By placing a breakpoint at one of these locations, GDB will get
control when these events occur. GDB can then update its thread
lists etc. */
bp_thread_event,
/* On the same principal, an overlay manager can arrange to call a
magic location in the inferior whenever there is an interesting
change in overlay status. GDB can update its overlay tables
and fiddle with breakpoints in overlays when this breakpoint
is hit. */
bp_overlay_event,
/* These breakpoints are used to implement the "catch load" command
on platforms whose dynamic linkers support such functionality. */
bp_catch_load,
/* These breakpoints are used to implement the "catch unload" command
on platforms whose dynamic linkers support such functionality. */
bp_catch_unload,
/* These are not really breakpoints, but are catchpoints that
implement the "catch fork", "catch vfork" and "catch exec" commands
on platforms whose kernel support such functionality. (I.e.,
kernels which can raise an event when a fork or exec occurs, as
opposed to the debugger setting breakpoints on functions named
"fork" or "exec".) */
bp_catch_fork,
bp_catch_vfork,
bp_catch_exec,
/* These are catchpoints to implement "catch catch" and "catch throw"
commands for C++ exception handling. */
bp_catch_catch,
bp_catch_throw
};
/* States of enablement of breakpoint. */
enum enable_state
{
bp_disabled, /* The eventpoint is inactive, and cannot trigger. */
bp_enabled, /* The eventpoint is active, and can trigger. */
bp_shlib_disabled, /* The eventpoint's address is in an unloaded solib.

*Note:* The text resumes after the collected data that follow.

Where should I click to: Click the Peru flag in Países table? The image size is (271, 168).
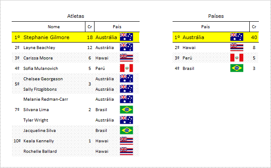237,58
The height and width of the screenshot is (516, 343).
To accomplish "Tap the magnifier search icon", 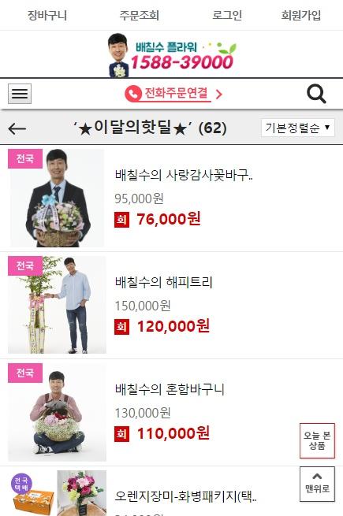I will [316, 94].
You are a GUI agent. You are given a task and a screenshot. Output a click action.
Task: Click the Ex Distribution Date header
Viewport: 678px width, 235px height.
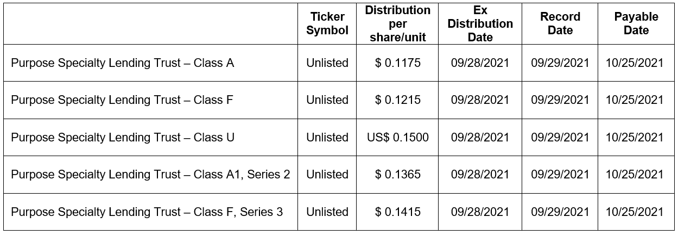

The eventpoint will be automatically enabled
and reset when that solib is loaded. */
bp_call_disabled, /* The eventpoint has been disabled while a call
into the inferior is "in flight", because some
eventpoints interfere with the implementation of
a call on some targets. The eventpoint will be
automatically enabled and reset when the call
"lands" (either completes, or stops at another
eventpoint). */
bp_permanent /* There is a breakpoint instruction hard-wired into
the target's code. Don't try to write another
breakpoint instruction on top of it, or restore
its value. Step over it using the architecture's
SKIP_INSN macro. */
};
/* Disposition of breakpoint. Ie: what to do after hitting it. */
enum bpdisp
{
disp_del, /* Delete it */
disp_del_at_next_stop, /* Delete at next stop, whether hit or not */
disp_disable, /* Disable it */
disp_donttouch /* Leave it alone */
};
enum target_hw_bp_type
{
hw_write = 0, /* Common HW watchpoint */
hw_read = 1, /* Read HW watchpoint */
hw_access = 2, /* Access HW watchpoint */
hw_execute = 3 /* Execute HW breakpoint */
};
/* GDB maintains two types of information about each breakpoint (or
watchpoint, or other related event). The first type corresponds
to struct breakpoint; this is a relatively high-level structure
which contains the source location(s), stopping conditions, user
commands to execute when the breakpoint is hit, and so forth.
The second type of information corresponds to struct bp_location.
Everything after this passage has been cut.